In presenting the Houston, Texas story to my students recently two of my students supported open-borders bathrooms in the public schoolhouse while one voiced her support of the mayor of Houston. I attempted to explain, in as polite of speech as I could muster, that not all value systems can coexist; I used the assault on the Catholic religion by the Affordable Healthcare Act and the subpoenaing of church sermons by the gay Houston, Texas mayor as cases in point. I further noted that when members of the progressive party, whether pushing for so called gay rights or for nominal women’s rights, attempt to legislate policies that violate the religious beliefs of the faithful, one group of citizens must surrender its rights for another.
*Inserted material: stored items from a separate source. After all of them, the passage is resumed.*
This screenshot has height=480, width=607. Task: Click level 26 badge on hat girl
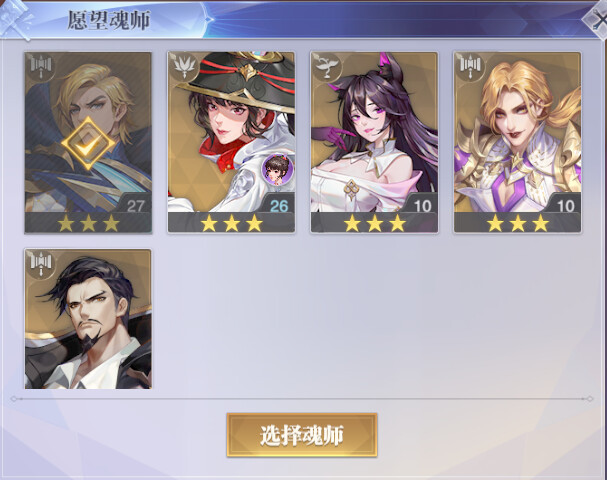pyautogui.click(x=279, y=205)
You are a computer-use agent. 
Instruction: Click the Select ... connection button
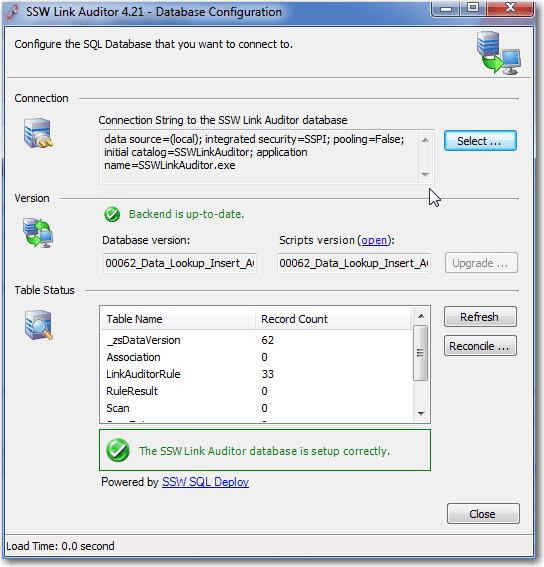[480, 141]
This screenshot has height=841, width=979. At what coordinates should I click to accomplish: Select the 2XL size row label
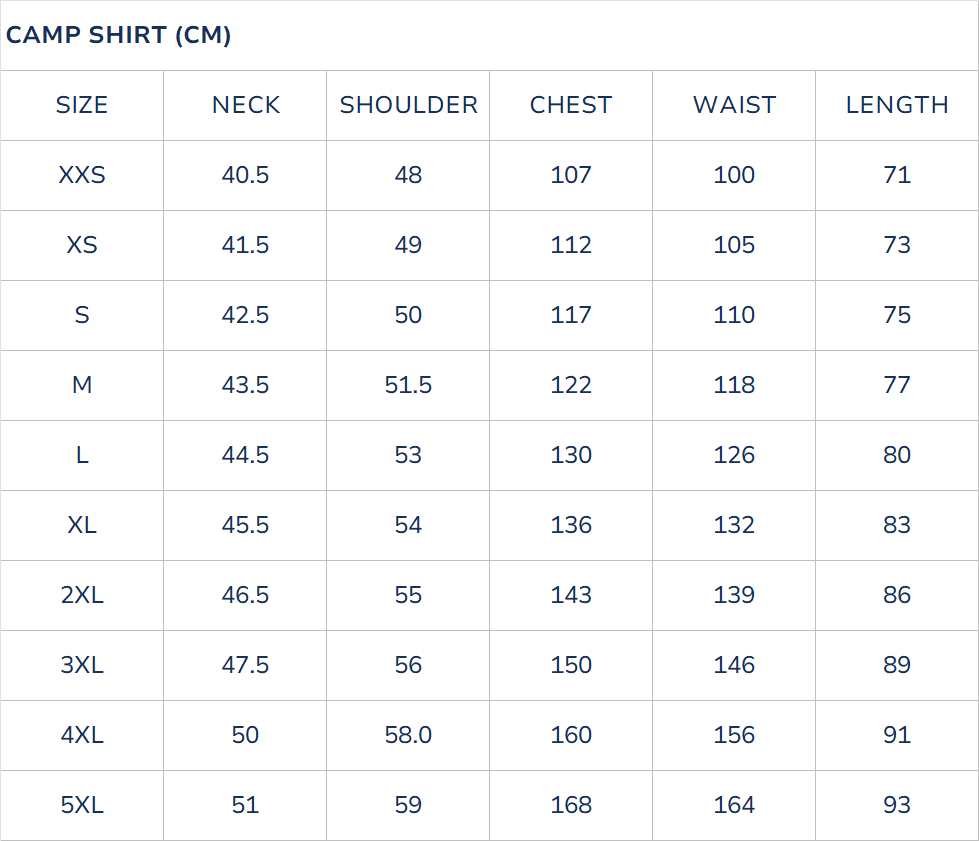coord(82,595)
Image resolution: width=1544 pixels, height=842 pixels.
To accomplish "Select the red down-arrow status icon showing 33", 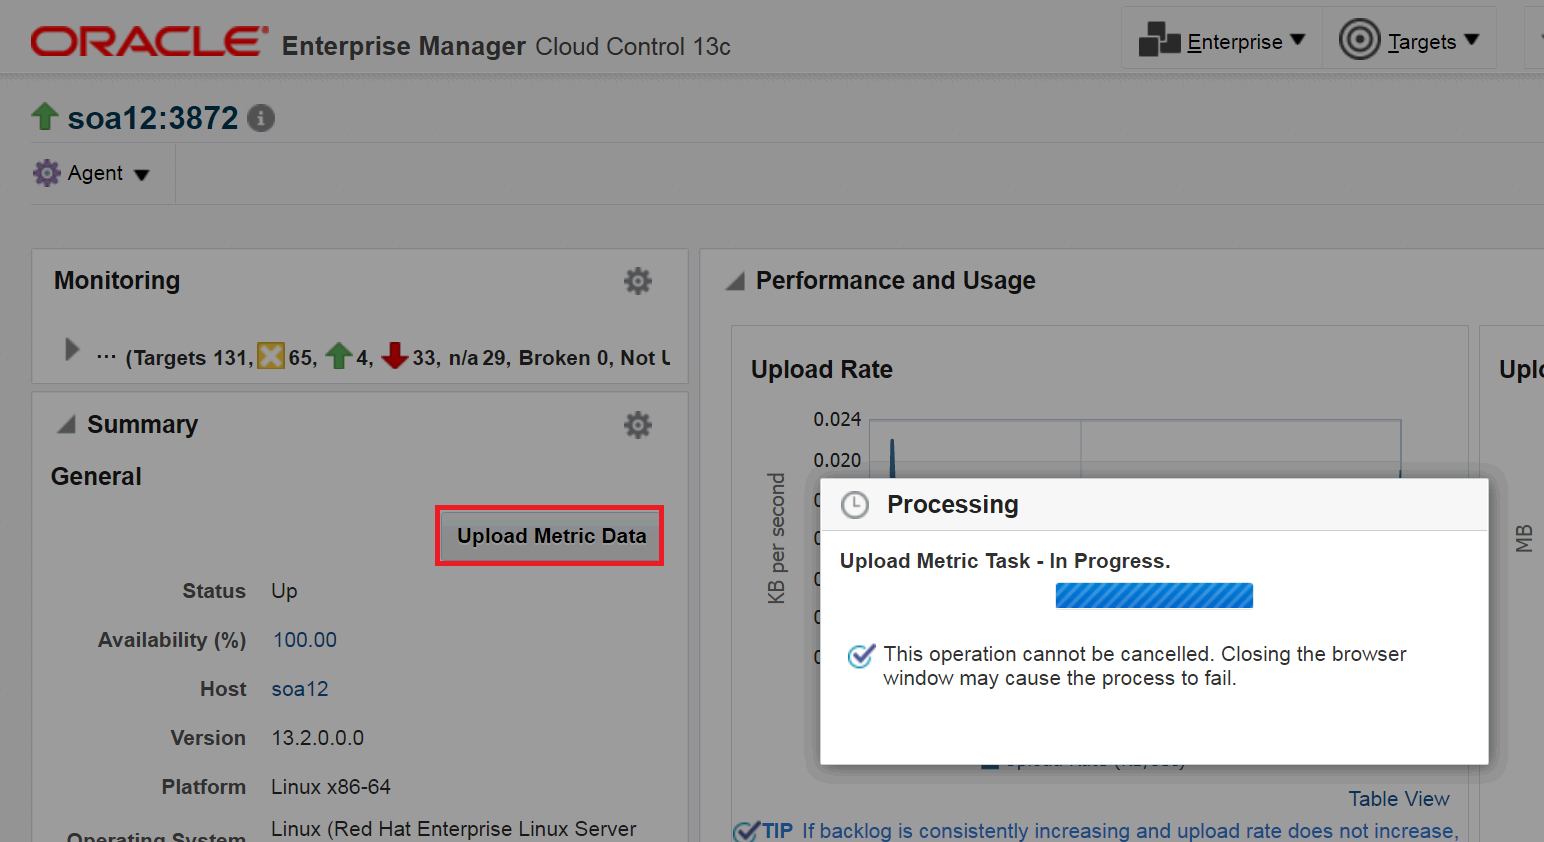I will click(396, 356).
What is more, many of the policies these groups have succeeded in applying involve crimes for which one could be prosecuted for not so long ago. For instance, it wasn’t so long ago that men committing the crime of sodomy were arrested and dragged down to the courthouse to answer for their salacious acts. Meanwhile, unwed births once heralded the kind of social stigma requisite for preventing the kind of poverty, crime, and indolence now required by state welfare entitlements. To wit, adultery remains on the books in Utah, although no one seems interested in prosecuting that crime anymore, either.

A candid evaluation of history, even recent history, suggests that as a people wax increasingly gross in corruption of law, embracing the most licentious of sins and crimes where once law and stigma sought to confound them in their deeds and bring them to humble repentance, now the people must go on in the arrogance of their own wisdom until they destroy themselves. Of a similar attitude, Diana West wrote regarding the advent of the socialist movement here in the United States, whose decrees mirror exactly, and whose tenets serve directly in lineage as the inspiration behind all subversive movements in the United States (and in the West, for that matter) today,

How can we look at darkness and see purity? (2013).

Her words echo those of an ancient, Old Testament prophet named Isaiah, who wrote,

Woe unto them that call evil good, and good evil; that put darkness for light, and light for darkness; that put bitter for sweet, and sweet for bitter! Woe unto them that are wise in their own eyes, and prudent in their own sight! (Isaiah 5:20-21).

To echo West’s point, our country’s history has reluctantly witnessed since the advent of godless atheism, manifest in socialist (“progressive”) incursions since at least the World War II era when Franklyn D. Roosevelt (prince of the modern progressive movement) declared his affinity for Josef Stalin, a steady destruction of not only our morals, but in consequence thereof, our laws and our grasp of history. Similarly, our people collectively lack the ability to not only discern between right and wrong, but any semblance of desire to even acknowledge that right and wrong exist. Such is the nature of cultural relativism.

As various bastions of progressive nonsense gain in strength, thanks largely to the growing atheism among our people (which tells us the secret to restoring our republic: repent and believe in God), men of faith will increasingly find themselves faced with the epic conflict: To compromise, or not to compromise; to worship God, or to worship the state. In the scriptures, and even in modern history, we see an abundance of courageous examples for us to follow. Joshua is included among them.

And if it seem evil unto you to serve the Lord, choose you this day whom ye will serve; whether the gods which your fathers served that were on the other side of the flood, or the gods of the Amorites, in whose land ye dwell: but as for me and my house, we will serve the Lord (Joshua 24:15).